The Ohio Environmental Protection Agency has not yet reported on the matter or issued a public summary of the emissions. Cenovus did not immediately respond to a DTN email seeking further details.

 

University of Michigan: Consumer Sentiment Improves in June

U.S. consumer sentiment improved in June, with the Index of Consumer Sentiment rising 4.1 points to 48.9, according to preliminary data from the University of Michigan’s Surveys of Consumers released Friday (6/12) morning. Last month, soaring energy costs sparked by the ongoing U.S.-Israeli war on Iran led the index to plummet to 44.8, the first sub-50 reading in the survey’s history.

The Current Economic Conditions Index, measuring sentiment about personal finances and buying conditions, increased 2.6 points, or 5.7%, to 48.4 from May. Year-on-year, the index dropped 25.3%.

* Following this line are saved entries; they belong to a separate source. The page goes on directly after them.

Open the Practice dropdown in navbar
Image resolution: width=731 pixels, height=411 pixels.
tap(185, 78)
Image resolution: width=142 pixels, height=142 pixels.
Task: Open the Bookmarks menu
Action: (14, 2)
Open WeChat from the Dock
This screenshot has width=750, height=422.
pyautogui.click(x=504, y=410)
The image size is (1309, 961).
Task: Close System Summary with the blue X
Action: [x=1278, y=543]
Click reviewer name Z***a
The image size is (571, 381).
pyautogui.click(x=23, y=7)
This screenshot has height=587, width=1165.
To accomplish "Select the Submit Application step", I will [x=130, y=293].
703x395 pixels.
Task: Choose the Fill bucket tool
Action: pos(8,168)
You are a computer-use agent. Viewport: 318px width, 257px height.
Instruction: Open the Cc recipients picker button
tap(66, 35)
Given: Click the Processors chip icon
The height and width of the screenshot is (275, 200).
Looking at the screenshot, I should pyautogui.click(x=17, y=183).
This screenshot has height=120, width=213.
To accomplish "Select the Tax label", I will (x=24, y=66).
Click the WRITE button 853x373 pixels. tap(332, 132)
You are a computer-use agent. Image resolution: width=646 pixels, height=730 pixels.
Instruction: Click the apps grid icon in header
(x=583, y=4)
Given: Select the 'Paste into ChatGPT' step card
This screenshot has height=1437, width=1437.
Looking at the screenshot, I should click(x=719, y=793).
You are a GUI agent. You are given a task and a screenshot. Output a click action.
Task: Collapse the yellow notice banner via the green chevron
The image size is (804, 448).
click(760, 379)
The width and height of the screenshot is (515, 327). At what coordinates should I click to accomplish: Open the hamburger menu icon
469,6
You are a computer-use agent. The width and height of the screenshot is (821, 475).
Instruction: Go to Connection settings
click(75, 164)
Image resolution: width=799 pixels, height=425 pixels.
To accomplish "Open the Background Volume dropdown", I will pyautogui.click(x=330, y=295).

The Index of Consumer Expectations, which reflects the economic outlook over the next 12 months, rose by 5.2 points to 49.3 month-over-month. This is the second month, the index fell below the 50-point mark for the first time since May 2025.

“Even with June’s early gains, however, views of the economy are still relatively dour. Sentiment is currently 13% below January 2026 and 19% below a year ago, as consumers remain focused on kitchen table issues,” said Surveys of Consumers Director Joanne Hsu.

According to Hsu, consumers feel burdened by the recent escalation in inflation and are concerned that elevated inflation will remain high in the short run.

Year-ahead inflation expectations inched down from 4.8% in May to a still-elevated 4.6% this month. The current reading substantially exceeds the 3.4% reading seen in February 2026 prior to the start of the Iran conflict, along with all 2024 readings, the report stated. Long-run inflation expectations fell back to 3.4% in June from 3.9% in May, remaining notably higher than the 2.8% to 3.2% range seen in 2024.

 

BTS: U.S. Carriers Had 84.4M Passengers in March

U.S. airlines carried 84.4 million systemwide passengers in March 2026, a 0.9% increase from the same month last year, the Bureau of Transportation Statistics reported Thursday (6/11).

The total includes 73.1 million domestic and 11.3 million international passengers traveling on U.S. airline flights throughout the month.

The agency noted that seasonally adjusted enplanements fell 0.3% from February and remained 1.9% below the all-time high reached in June 2024.

While systemwide unadjusted passenger numbers fell 0.5% from the March 2024 high, domestic and international boardings both neared their respective historical records for the month.